God declared the end of this earth from the very beginning (lead verse).  There is never anything new under His sun (Ecclesiastes 1:9). The Lord has seen it all before; and has already seen what is coming down the road.  Known to God are all His works from the beginning – they were finished by Him before He started – before He formed the foundation of this planet (Acts 15:18, Hebrews 4:3).

Whatever has happened in this world, or to us in the past – good, bad, or in-between – was required by Him (second lead verse).  What is coming in the future requires faith (Hebrews 11:1).  If we ever definitively decide we know before He does – that is prejudging and presumption (Proverbs 27:1, James 4:14).  All things must pass per His judgement, including us (Hebrews 9:27) – His way; not ours.

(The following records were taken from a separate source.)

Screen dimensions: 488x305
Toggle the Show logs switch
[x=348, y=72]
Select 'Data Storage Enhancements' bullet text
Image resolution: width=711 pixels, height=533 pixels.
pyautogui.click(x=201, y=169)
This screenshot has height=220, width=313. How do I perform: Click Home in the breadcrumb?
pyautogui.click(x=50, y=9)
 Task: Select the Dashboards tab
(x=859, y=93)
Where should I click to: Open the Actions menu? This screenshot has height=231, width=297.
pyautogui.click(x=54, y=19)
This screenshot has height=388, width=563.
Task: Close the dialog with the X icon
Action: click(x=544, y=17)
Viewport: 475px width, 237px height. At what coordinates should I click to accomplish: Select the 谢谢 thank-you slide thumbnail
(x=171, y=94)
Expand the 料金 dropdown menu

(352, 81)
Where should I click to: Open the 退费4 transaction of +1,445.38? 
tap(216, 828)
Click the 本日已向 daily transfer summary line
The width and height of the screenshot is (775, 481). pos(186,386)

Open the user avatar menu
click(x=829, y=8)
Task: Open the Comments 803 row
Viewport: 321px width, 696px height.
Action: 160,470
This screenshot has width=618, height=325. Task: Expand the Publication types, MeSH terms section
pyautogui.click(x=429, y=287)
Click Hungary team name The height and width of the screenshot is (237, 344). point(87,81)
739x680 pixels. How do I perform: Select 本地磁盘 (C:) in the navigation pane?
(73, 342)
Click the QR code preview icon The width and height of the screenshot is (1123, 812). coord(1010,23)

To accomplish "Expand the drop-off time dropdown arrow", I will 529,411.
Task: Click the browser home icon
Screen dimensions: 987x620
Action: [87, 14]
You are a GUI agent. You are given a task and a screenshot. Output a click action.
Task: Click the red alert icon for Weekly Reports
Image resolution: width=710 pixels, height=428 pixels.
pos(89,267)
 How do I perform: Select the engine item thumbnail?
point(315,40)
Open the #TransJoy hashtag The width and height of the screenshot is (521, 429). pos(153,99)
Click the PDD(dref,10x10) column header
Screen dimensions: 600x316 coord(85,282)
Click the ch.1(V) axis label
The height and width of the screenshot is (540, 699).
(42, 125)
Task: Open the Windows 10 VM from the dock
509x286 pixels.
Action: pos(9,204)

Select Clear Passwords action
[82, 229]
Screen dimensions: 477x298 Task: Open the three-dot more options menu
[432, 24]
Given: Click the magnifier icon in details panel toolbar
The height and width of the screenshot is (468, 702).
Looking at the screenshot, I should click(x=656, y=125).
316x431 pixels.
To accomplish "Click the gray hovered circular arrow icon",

Everything past, present, or future – has to have purpose – or how else would He be qualified to judge us daily (Zephaniah 3:5) – or this world when the time comes (Romans 3:5-6)?  Would we want a Creator to make peace – then create war, without any cause to do so (Isaiah 45:7)?  As if our just God did such “just because” – without any justification. Don’t some people still seem to believe this?

Everything that happens to us or this planet each day – or doesn’t happen, is going perfectly and precisely according to His plan from the beginning of the world.  Just because life isn’t going perfectly and precisely according to our own personal plans, in our own little worlds; even within the church – doesn’t make us right – and God wrong (1 Chronicles 13:4, Proverbs 21:2).